Les “ Faranchins” sont ainsi les habitants de la commune de "Villar d’Arène", la “Faranche”, à la frontière du département de l'Isère et de celui des Hautes-Alpes. Ils se sont donnés ce nom, qui signifie “ les Affranchis ”, après avoir racheté au Seigneur Dauphin, entre 1361 et 1393, un certain nombre de libertés, leurs “privilèges” : la possession des terres communales, des fours et des moulins, le droit de répartir eux-mêmes les impôts, celui de s’assembler librement pour élire leurs responsables ( et pour gérer leur communauté. Ils ont préservé jalousement cette autonomie jusqu’en 1789.
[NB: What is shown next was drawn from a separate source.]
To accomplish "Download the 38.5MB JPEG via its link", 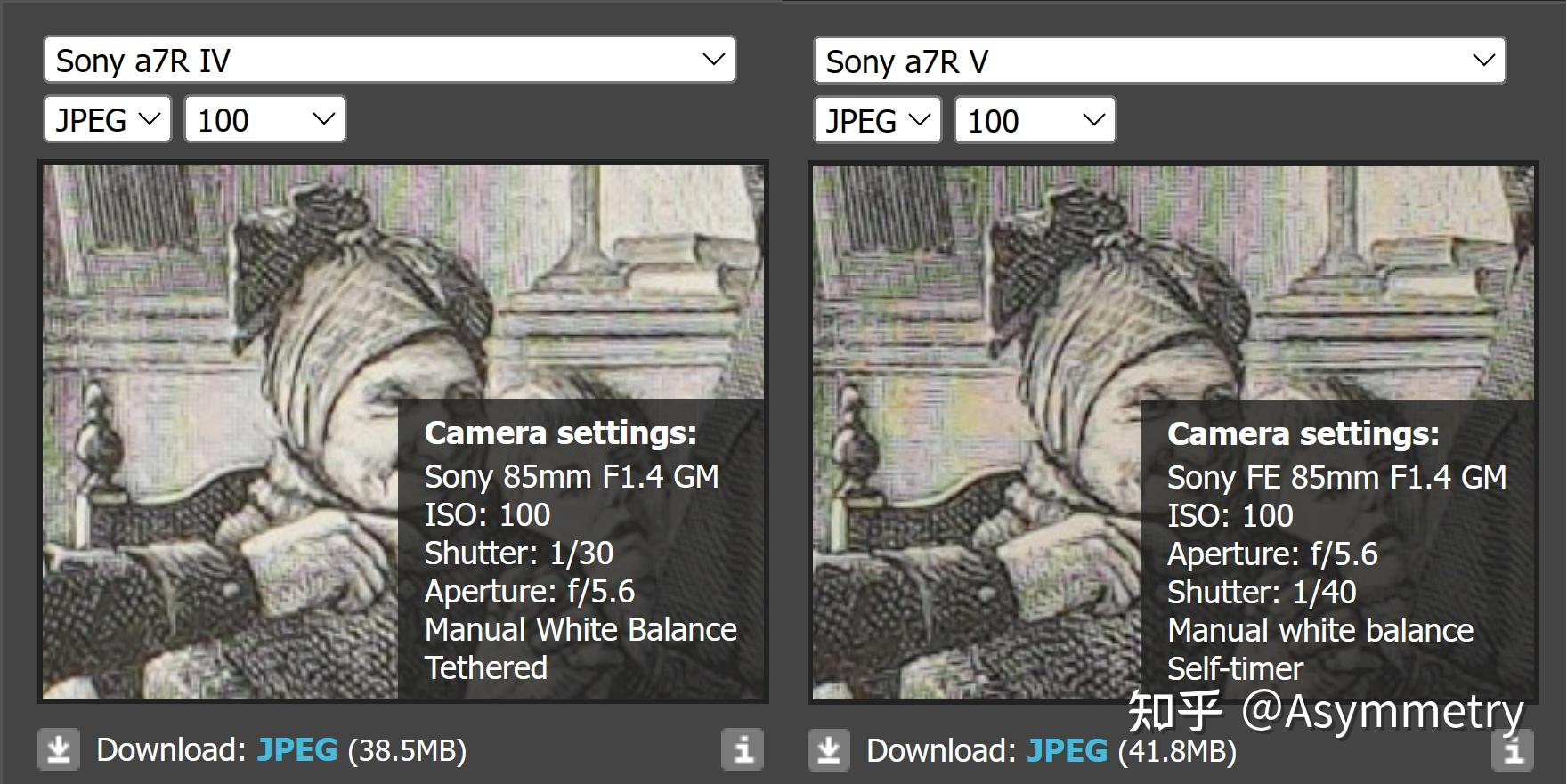I will [x=296, y=750].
Durant des siècles, plusieurs communautés du Haut Dauphiné, dont celle du village voisin de La Grave ont été gérées par leurs habitants de façon démocratique.

Sommaire

[modifier] Une démocratie directe, à l'image d'autres communautés montagnardes

Cette forme de démocratie directe et d'indépendance rappelle ce qui prévalait en Suisse, au Lichtentstein, à San Marino et ou dans plusieurs vallées pyrénéennes, dont celles du Val d'Aran et de l'Andorre où l'on trouve dès le 16e siècle une "maison des vallées", qui fait office de parlement et dès 11 février 1419, à la Seu d’Urgell, un "Conseil de la Terre, assemblée formée par certaines personnes représentants du peuple et veillant à celui-ci"[1].

Le Val d'Aran, voisin, a lui aussi refusé le pouvoir du clergé d'Urgell et très tôt bénéficié d'un régime d'autonomie, de "marche" indépendante défendant ses coutumes propres, qui a fait que certains auteurs ont été jusqu'à parler de République pyrénéenne. Son indépendance a été résolue en le plaçant sur le territoire espagnol, alors qu'il est clairement situé sur le versant français et donne source à la Garonne.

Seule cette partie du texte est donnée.